Exercise:
Copy out every line below without alteration.

Stored data
........

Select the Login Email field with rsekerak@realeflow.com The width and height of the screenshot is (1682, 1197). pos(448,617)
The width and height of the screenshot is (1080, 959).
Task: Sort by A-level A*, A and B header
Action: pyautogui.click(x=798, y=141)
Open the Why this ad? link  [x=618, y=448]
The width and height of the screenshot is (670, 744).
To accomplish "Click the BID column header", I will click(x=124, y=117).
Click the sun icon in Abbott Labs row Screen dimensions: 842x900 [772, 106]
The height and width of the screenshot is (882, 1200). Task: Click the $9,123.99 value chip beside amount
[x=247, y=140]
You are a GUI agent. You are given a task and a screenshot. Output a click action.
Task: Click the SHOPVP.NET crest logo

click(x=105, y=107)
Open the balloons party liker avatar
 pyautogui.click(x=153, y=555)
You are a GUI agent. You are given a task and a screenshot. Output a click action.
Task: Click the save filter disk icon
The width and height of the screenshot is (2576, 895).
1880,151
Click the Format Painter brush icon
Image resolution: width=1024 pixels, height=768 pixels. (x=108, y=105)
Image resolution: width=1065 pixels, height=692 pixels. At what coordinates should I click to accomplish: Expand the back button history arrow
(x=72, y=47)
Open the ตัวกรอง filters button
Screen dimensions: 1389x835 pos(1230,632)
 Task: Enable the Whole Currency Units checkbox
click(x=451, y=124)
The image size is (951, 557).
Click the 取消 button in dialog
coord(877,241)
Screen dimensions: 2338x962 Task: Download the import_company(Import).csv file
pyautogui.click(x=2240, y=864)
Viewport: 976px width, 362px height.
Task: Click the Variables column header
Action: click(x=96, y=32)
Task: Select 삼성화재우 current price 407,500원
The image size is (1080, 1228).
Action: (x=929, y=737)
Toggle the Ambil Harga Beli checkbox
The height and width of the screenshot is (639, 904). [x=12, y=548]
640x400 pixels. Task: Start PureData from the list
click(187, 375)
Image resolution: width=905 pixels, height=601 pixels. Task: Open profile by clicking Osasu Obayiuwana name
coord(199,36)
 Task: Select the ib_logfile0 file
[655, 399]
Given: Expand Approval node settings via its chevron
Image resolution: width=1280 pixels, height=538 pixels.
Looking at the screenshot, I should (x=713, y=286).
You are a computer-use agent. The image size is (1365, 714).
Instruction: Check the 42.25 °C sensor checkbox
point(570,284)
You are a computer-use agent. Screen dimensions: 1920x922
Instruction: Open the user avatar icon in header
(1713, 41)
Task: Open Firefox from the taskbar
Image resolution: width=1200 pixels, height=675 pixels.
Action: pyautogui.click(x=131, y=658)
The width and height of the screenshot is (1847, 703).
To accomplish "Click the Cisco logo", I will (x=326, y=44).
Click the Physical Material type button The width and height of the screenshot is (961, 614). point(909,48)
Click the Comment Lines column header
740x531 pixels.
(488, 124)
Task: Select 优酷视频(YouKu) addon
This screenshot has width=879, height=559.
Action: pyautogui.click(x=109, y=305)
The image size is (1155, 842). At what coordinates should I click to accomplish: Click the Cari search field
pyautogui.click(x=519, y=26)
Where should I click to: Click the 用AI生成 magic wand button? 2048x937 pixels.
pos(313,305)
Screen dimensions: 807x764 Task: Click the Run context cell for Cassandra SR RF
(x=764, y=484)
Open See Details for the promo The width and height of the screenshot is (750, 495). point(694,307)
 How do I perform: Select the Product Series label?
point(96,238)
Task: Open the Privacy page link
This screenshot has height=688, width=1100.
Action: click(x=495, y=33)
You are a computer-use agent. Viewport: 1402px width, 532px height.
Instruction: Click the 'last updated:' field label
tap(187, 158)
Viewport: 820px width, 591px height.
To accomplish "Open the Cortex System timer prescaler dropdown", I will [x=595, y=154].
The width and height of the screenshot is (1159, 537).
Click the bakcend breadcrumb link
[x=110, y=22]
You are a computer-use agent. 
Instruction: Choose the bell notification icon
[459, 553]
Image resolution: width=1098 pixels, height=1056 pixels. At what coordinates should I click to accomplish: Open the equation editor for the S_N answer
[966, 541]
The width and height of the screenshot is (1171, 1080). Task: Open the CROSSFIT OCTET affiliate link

........

Output of the exercise:
Select the Login Email field with rsekerak@realeflow.com The width and height of the screenshot is (1682, 1197). pos(448,617)
The width and height of the screenshot is (1080, 959).
Task: Sort by A-level A*, A and B header
Action: pyautogui.click(x=798, y=141)
Open the Why this ad? link  [x=618, y=448]
The width and height of the screenshot is (670, 744).
To accomplish "Click the BID column header", I will click(x=124, y=117).
Click the sun icon in Abbott Labs row Screen dimensions: 842x900 [772, 106]
The height and width of the screenshot is (882, 1200). Task: Click the $9,123.99 value chip beside amount
[x=247, y=140]
You are a GUI agent. You are given a task and a screenshot. Output a click action.
Task: Click the SHOPVP.NET crest logo

click(x=105, y=107)
Open the balloons party liker avatar
 pyautogui.click(x=153, y=555)
You are a GUI agent. You are given a task and a screenshot. Output a click action.
Task: Click the save filter disk icon
The width and height of the screenshot is (2576, 895).
1880,151
Click the Format Painter brush icon
Image resolution: width=1024 pixels, height=768 pixels. (x=108, y=105)
Image resolution: width=1065 pixels, height=692 pixels. At what coordinates should I click to accomplish: Expand the back button history arrow
(x=72, y=47)
Open the ตัวกรอง filters button
Screen dimensions: 1389x835 pos(1230,632)
 Task: Enable the Whole Currency Units checkbox
click(x=451, y=124)
The image size is (951, 557).
Click the 取消 button in dialog
coord(877,241)
Screen dimensions: 2338x962 Task: Download the import_company(Import).csv file
pyautogui.click(x=2240, y=864)
Viewport: 976px width, 362px height.
Task: Click the Variables column header
Action: click(x=96, y=32)
Task: Select 삼성화재우 current price 407,500원
The image size is (1080, 1228).
Action: (x=929, y=737)
Toggle the Ambil Harga Beli checkbox
The height and width of the screenshot is (639, 904). [x=12, y=548]
640x400 pixels. Task: Start PureData from the list
click(187, 375)
Image resolution: width=905 pixels, height=601 pixels. Task: Open profile by clicking Osasu Obayiuwana name
coord(199,36)
 Task: Select the ib_logfile0 file
[655, 399]
Given: Expand Approval node settings via its chevron
Image resolution: width=1280 pixels, height=538 pixels.
Looking at the screenshot, I should (x=713, y=286).
You are a computer-use agent. The image size is (1365, 714).
Instruction: Check the 42.25 °C sensor checkbox
point(570,284)
You are a computer-use agent. Screen dimensions: 1920x922
Instruction: Open the user avatar icon in header
(1713, 41)
Task: Open Firefox from the taskbar
Image resolution: width=1200 pixels, height=675 pixels.
Action: pyautogui.click(x=131, y=658)
The width and height of the screenshot is (1847, 703).
To accomplish "Click the Cisco logo", I will (x=326, y=44).
Click the Physical Material type button The width and height of the screenshot is (961, 614). point(909,48)
Click the Comment Lines column header
740x531 pixels.
(488, 124)
Task: Select 优酷视频(YouKu) addon
This screenshot has width=879, height=559.
Action: pyautogui.click(x=109, y=305)
The image size is (1155, 842). At what coordinates should I click to accomplish: Click the Cari search field
pyautogui.click(x=519, y=26)
Where should I click to: Click the 用AI生成 magic wand button? 2048x937 pixels.
pos(313,305)
Screen dimensions: 807x764 Task: Click the Run context cell for Cassandra SR RF
(x=764, y=484)
Open See Details for the promo The width and height of the screenshot is (750, 495). point(694,307)
 How do I perform: Select the Product Series label?
point(96,238)
Task: Open the Privacy page link
This screenshot has height=688, width=1100.
Action: click(x=495, y=33)
You are a computer-use agent. Viewport: 1402px width, 532px height.
Instruction: Click the 'last updated:' field label
tap(187, 158)
Viewport: 820px width, 591px height.
To accomplish "Open the Cortex System timer prescaler dropdown", I will [x=595, y=154].
The width and height of the screenshot is (1159, 537).
Click the bakcend breadcrumb link
[x=110, y=22]
You are a computer-use agent. 
Instruction: Choose the bell notification icon
[459, 553]
Image resolution: width=1098 pixels, height=1056 pixels. At what coordinates should I click to accomplish: Open the equation editor for the S_N answer
[966, 541]
The width and height of the screenshot is (1171, 1080). Task: Open the CROSSFIT OCTET affiliate link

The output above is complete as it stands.